• **Collected data**:
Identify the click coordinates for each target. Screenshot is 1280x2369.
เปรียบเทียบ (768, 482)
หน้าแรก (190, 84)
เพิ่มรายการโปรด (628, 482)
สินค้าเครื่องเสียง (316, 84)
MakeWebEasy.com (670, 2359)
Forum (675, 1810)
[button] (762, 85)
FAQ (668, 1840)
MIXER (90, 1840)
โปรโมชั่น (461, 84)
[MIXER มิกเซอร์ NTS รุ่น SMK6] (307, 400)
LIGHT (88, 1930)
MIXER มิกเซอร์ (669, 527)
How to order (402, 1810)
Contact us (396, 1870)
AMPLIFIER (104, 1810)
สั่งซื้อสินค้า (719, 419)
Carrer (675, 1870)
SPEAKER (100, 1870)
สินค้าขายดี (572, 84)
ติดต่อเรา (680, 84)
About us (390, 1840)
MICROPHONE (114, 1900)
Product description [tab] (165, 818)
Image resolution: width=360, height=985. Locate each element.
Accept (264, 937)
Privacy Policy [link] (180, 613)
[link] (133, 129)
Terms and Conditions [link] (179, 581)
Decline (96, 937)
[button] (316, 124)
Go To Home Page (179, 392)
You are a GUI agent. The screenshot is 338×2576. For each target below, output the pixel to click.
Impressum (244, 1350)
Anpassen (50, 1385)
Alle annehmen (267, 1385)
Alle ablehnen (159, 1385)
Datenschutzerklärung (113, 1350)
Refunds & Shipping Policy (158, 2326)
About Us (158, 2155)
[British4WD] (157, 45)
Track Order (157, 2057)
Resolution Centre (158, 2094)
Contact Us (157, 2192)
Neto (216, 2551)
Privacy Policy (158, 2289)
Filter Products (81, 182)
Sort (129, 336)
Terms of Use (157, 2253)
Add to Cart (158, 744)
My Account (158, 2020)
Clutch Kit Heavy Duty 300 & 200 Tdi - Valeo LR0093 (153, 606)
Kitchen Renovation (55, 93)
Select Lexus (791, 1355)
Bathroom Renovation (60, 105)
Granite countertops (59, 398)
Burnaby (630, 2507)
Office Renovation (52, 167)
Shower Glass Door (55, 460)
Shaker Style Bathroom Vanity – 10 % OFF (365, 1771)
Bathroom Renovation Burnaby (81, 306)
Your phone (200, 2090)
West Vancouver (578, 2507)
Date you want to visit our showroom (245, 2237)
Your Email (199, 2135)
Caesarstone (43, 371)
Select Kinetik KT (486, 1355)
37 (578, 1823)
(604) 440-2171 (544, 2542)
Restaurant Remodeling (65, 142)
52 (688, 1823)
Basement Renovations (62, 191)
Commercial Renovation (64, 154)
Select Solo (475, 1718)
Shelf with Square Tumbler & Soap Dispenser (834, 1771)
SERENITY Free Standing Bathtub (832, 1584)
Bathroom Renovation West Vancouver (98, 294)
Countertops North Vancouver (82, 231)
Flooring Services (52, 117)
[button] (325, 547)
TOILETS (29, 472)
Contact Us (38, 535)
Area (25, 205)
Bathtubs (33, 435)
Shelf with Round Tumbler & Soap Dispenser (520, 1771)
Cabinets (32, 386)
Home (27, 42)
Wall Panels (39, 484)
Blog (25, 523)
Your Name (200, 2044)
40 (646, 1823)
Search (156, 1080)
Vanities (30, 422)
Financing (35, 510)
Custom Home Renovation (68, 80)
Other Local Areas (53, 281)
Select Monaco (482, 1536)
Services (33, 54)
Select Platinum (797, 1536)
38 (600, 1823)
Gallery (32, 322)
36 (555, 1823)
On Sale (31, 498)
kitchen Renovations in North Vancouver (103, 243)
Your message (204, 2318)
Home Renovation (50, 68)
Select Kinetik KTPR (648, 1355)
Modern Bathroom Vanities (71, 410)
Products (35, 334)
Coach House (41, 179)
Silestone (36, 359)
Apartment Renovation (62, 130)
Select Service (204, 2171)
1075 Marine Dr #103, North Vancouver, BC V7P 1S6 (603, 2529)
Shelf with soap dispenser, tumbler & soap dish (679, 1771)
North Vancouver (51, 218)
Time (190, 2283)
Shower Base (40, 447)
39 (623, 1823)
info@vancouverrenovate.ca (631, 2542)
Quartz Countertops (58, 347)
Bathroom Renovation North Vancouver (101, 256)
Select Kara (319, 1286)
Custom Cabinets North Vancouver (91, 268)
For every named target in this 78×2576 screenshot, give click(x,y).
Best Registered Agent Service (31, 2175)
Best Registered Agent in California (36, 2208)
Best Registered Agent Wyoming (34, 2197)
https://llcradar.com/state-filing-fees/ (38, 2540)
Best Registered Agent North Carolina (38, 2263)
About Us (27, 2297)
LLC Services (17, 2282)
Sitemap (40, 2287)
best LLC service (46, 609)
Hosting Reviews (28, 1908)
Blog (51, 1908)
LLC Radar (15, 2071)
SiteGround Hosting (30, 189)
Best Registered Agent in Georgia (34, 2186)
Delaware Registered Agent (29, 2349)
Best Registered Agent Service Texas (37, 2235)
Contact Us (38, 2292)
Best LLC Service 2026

• **TASK GOAL**:
Your answer should consist of the lines from the line with "Shaker Style Bathroom" to the line with "Select Kinetik KTPR (648, 1355)" above, repeated exactly, both ends included.

• **ANSWER SECTION**:
Shaker Style Bathroom Vanity – 10 % OFF (365, 1771)
Bathroom Renovation Burnaby (81, 306)
Your phone (200, 2090)
West Vancouver (578, 2507)
Date you want to visit our showroom (245, 2237)
Your Email (199, 2135)
Caesarstone (43, 371)
Select Kinetik KT (486, 1355)
37 (578, 1823)
(604) 440-2171 (544, 2542)
Restaurant Remodeling (65, 142)
52 (688, 1823)
Basement Renovations (62, 191)
Commercial Renovation (64, 154)
Select Solo (475, 1718)
Shelf with Square Tumbler & Soap Dispenser (834, 1771)
SERENITY Free Standing Bathtub (832, 1584)
Bathroom Renovation West Vancouver (98, 294)
Countertops North Vancouver (82, 231)
Flooring Services (52, 117)
[button] (325, 547)
TOILETS (29, 472)
Contact Us (38, 535)
Area (25, 205)
Bathtubs (33, 435)
Shelf with Round Tumbler & Soap Dispenser (520, 1771)
Cabinets (32, 386)
Home (27, 42)
Wall Panels (39, 484)
Blog (25, 523)
Your Name (200, 2044)
40 (646, 1823)
Search (156, 1080)
Vanities (30, 422)
Financing (35, 510)
Custom Home Renovation (68, 80)
Other Local Areas (53, 281)
Select Monaco (482, 1536)
Services (33, 54)
Select Platinum (797, 1536)
38 (600, 1823)
Gallery (32, 322)
36 (555, 1823)
On Sale (31, 498)
kitchen Renovations in North Vancouver (103, 243)
Your message (204, 2318)
Home Renovation (50, 68)
Select Kinetik KTPR (648, 1355)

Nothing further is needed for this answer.